__TASK REQUIREMENTS__
Of the entries below, return only those lines from the line with "Given: Select the Copiar" to the line with "The height and width of the screenshot is (917, 1167).", exactly, both included.

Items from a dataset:
--- --- ---

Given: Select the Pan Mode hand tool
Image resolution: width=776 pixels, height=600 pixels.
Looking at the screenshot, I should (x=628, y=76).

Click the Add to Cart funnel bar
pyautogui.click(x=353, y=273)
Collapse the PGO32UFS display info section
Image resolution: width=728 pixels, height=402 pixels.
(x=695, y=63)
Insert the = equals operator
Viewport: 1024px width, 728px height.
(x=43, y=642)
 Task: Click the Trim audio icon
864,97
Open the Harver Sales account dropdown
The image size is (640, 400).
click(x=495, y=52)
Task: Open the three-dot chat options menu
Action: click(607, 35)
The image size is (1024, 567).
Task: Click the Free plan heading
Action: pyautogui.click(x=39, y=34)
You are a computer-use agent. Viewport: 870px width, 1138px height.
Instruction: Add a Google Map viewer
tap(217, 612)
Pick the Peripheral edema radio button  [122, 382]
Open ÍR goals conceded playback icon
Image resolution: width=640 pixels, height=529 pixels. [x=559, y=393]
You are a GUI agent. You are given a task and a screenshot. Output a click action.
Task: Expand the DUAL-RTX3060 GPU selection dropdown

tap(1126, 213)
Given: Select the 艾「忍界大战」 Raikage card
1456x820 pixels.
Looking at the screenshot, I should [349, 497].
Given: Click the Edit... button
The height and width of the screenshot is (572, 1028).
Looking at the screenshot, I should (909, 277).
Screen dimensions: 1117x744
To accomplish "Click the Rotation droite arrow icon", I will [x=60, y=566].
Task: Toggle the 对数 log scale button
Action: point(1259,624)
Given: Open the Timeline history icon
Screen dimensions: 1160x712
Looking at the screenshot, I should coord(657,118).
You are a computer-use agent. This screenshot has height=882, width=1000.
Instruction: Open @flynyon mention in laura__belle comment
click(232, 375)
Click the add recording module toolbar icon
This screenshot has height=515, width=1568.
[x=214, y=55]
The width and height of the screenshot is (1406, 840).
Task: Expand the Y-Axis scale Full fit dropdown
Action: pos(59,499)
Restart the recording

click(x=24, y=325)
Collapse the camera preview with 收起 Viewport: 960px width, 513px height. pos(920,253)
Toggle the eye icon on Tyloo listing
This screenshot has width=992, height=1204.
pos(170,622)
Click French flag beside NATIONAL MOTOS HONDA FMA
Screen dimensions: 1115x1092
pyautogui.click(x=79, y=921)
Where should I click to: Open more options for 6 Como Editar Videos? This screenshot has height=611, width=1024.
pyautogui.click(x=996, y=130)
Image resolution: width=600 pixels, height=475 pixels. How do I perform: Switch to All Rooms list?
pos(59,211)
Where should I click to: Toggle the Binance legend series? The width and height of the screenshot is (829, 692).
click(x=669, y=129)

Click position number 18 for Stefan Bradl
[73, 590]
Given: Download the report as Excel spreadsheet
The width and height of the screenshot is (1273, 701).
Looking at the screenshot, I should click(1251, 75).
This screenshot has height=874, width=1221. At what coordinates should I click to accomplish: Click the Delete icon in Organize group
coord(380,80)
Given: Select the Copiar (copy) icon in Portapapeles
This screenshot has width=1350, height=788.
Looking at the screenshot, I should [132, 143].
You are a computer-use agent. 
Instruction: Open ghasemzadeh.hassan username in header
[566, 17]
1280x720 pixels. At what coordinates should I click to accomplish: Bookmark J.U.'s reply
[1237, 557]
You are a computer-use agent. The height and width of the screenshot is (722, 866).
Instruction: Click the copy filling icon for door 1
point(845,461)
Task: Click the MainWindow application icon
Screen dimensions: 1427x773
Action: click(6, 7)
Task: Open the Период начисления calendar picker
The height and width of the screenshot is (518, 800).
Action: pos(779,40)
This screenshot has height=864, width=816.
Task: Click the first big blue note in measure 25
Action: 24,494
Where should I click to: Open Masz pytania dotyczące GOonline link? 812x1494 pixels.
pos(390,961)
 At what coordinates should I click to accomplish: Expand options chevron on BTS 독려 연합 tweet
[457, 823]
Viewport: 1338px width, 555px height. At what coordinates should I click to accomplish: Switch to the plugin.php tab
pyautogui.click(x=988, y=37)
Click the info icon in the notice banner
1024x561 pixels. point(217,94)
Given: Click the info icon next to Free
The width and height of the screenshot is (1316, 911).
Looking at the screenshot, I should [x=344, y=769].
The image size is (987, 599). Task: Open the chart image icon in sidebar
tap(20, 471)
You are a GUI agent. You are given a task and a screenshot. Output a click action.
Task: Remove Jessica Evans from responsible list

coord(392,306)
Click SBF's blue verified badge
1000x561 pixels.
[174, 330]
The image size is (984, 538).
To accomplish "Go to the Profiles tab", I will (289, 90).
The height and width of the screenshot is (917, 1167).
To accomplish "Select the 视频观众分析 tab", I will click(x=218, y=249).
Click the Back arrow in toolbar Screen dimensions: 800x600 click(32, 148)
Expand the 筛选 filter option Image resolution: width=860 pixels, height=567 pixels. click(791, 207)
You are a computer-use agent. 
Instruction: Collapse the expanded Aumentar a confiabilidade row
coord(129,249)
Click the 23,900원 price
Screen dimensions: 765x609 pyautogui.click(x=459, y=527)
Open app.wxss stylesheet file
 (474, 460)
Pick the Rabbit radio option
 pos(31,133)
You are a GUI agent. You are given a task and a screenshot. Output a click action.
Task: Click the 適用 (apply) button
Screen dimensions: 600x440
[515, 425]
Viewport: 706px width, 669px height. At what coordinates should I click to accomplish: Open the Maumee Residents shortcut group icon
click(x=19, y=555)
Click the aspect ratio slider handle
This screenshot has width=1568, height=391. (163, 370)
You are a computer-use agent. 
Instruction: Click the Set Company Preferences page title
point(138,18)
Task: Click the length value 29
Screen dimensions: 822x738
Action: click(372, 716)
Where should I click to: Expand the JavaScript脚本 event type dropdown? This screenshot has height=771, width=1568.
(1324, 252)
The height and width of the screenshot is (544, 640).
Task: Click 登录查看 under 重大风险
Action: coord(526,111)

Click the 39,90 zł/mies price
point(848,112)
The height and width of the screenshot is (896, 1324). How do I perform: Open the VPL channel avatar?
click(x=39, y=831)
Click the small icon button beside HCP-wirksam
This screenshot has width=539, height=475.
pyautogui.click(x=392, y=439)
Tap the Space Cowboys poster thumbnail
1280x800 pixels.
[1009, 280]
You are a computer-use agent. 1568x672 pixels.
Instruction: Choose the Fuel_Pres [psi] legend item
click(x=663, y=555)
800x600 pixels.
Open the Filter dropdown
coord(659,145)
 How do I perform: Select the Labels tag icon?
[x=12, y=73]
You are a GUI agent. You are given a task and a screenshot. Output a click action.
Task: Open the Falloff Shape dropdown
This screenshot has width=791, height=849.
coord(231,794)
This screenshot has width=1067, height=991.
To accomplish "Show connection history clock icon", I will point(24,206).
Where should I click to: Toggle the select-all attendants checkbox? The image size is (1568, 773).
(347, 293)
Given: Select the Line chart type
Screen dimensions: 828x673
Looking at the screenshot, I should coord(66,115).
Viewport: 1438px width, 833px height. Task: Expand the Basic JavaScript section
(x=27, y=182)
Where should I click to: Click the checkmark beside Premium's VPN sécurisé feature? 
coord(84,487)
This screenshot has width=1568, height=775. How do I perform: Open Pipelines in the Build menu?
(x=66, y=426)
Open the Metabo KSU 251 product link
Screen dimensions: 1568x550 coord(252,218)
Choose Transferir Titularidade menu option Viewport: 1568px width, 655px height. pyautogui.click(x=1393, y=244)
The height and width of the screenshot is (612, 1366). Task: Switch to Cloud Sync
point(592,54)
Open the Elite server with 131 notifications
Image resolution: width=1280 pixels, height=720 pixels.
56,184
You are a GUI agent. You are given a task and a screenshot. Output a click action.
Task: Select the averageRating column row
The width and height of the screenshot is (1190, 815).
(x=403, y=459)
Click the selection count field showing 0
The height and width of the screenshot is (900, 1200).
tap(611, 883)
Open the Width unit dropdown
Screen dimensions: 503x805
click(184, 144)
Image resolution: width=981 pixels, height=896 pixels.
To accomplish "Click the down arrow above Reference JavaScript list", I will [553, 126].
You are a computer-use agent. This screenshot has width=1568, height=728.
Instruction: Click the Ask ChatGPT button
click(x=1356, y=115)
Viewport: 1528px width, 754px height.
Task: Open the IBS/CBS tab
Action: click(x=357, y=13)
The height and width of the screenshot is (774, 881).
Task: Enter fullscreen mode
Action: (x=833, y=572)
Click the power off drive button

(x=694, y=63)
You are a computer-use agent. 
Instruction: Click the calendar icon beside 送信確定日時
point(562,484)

--- --- ---

__RESPONSE TO THE EXERCISE__
Given: Select the Copiar (copy) icon in Portapapeles
This screenshot has width=1350, height=788.
Looking at the screenshot, I should [132, 143].
You are a computer-use agent. 
Instruction: Open ghasemzadeh.hassan username in header
[566, 17]
1280x720 pixels. At what coordinates should I click to accomplish: Bookmark J.U.'s reply
[1237, 557]
You are a computer-use agent. The height and width of the screenshot is (722, 866).
Instruction: Click the copy filling icon for door 1
point(845,461)
Task: Click the MainWindow application icon
Screen dimensions: 1427x773
Action: click(6, 7)
Task: Open the Период начисления calendar picker
The height and width of the screenshot is (518, 800).
Action: pos(779,40)
This screenshot has height=864, width=816.
Task: Click the first big blue note in measure 25
Action: 24,494
Where should I click to: Open Masz pytania dotyczące GOonline link? 812x1494 pixels.
pos(390,961)
 At what coordinates should I click to accomplish: Expand options chevron on BTS 독려 연합 tweet
[457, 823]
Viewport: 1338px width, 555px height. At what coordinates should I click to accomplish: Switch to the plugin.php tab
pyautogui.click(x=988, y=37)
Click the info icon in the notice banner
1024x561 pixels. point(217,94)
Given: Click the info icon next to Free
The width and height of the screenshot is (1316, 911).
Looking at the screenshot, I should [x=344, y=769].
The image size is (987, 599). Task: Open the chart image icon in sidebar
tap(20, 471)
You are a GUI agent. You are given a task and a screenshot. Output a click action.
Task: Remove Jessica Evans from responsible list

coord(392,306)
Click SBF's blue verified badge
1000x561 pixels.
[174, 330]
The image size is (984, 538).
To accomplish "Go to the Profiles tab", I will (289, 90).
The height and width of the screenshot is (917, 1167).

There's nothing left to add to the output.